Why not a Python harness? Every other piece in the repo is TypeScript on tsx. A Python sidecar would introduce a second package manager, a second test runner, and a second CI lane. The harness has zero numerical work that TypeScript can't do — the solver kernel is already TS, plot generation is SVG strings.

Why not run everything in one process? The solver-daemon is already a service. Inlining it into the harness would mean either duplicating its training loop or surgically extracting it — both worse than a child_process.spawn of an existing entrypoint.
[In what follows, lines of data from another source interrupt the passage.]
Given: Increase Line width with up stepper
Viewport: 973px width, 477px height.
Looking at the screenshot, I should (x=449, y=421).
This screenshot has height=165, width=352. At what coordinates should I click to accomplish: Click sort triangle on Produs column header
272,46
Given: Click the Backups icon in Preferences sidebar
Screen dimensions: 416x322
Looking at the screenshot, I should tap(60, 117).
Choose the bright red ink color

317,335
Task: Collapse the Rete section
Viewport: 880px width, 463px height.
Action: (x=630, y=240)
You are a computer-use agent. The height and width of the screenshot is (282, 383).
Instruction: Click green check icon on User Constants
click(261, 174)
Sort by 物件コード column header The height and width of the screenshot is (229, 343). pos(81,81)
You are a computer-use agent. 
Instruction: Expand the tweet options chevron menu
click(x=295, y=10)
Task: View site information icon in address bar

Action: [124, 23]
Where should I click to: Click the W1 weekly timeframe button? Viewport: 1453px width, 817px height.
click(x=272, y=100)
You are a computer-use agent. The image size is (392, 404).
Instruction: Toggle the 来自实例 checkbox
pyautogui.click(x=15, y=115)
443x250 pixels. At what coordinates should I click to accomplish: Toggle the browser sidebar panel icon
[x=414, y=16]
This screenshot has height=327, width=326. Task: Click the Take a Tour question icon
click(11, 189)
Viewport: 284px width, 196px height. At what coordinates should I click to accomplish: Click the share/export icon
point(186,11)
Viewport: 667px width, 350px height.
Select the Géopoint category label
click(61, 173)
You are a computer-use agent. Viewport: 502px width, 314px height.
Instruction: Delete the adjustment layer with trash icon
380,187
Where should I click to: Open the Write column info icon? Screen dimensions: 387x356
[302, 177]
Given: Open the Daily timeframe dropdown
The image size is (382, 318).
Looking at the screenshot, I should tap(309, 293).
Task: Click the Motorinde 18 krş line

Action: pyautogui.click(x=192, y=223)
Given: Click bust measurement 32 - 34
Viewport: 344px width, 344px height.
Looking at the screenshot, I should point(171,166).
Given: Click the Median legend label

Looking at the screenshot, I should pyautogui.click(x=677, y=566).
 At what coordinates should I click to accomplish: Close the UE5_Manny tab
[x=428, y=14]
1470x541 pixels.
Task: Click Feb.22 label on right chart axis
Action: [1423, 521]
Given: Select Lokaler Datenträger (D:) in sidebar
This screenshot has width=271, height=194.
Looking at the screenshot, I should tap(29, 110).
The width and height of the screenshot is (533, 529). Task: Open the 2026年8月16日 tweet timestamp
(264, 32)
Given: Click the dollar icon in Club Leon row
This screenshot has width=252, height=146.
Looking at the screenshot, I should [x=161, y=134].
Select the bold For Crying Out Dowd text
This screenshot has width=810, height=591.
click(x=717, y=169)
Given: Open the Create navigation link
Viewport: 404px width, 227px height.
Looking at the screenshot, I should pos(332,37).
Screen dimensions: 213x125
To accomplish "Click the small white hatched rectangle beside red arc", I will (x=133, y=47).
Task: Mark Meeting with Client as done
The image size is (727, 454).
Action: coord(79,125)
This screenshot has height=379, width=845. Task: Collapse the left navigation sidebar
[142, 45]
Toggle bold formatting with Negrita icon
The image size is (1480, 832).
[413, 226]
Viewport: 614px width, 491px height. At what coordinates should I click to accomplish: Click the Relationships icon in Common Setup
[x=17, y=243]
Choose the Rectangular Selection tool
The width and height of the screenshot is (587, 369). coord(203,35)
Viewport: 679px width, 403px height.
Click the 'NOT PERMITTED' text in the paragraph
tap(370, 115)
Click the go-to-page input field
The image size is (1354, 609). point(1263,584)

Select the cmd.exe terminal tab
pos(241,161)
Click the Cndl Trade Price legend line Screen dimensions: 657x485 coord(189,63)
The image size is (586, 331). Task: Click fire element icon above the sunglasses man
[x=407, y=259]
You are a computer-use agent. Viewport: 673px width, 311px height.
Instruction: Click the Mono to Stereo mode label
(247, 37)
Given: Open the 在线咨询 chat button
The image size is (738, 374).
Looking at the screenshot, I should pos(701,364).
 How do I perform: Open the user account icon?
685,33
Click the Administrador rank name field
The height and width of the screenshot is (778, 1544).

The copilot + world-sim, by contrast, were designed to be embedded (PR #30 service factories), so they run in-process.

Why not just use the cop-ui replay panel? That's a human-driven forensic tool, not a sweep runner. Different shape, different audience. The eval harness is upstream of that — it produces the captures that the replay panel can later display, but it does not depend on the panel existing.

Why version EvalReport from day one? Because we already know we'll bump PAYOFF_V and BELIEF_V again. The white paper carries specific numbers from specific reports; the schema version is what lets a reader confirm the report was scored under the same world they're reading about.


What's next after this PR

In sequence, the follow-ups that depend on this landing:

  1. CI workflow.github/workflows/eval.yml runs the runner on a solver-perf PR label. Bench fails the PR if mean bluePayoff for solver drops more than X% vs the last recorded main value (X TBD; start with 25%).
  2. Operational scaling sweep — record one full 3/10/30 effector sweep, check in the resulting SVG + CSV under docs/benchmarks/. This is the wall-clock-vs-problem-size plot the proposal cites.
  3. SME micro-tournament — the human-in-the-loop variant of the harness; reuses scoreReplay.ts, swaps the agent for a thin approval-rail-driven shim, records human decision latencies.
  4. White paper — pulls plots from docs/benchmarks/, pulls case studies from reasoning.ndjson, pulls headline numbers from a specific EvalReport.runId. The version constants in that report are quoted in the methodology section verbatim.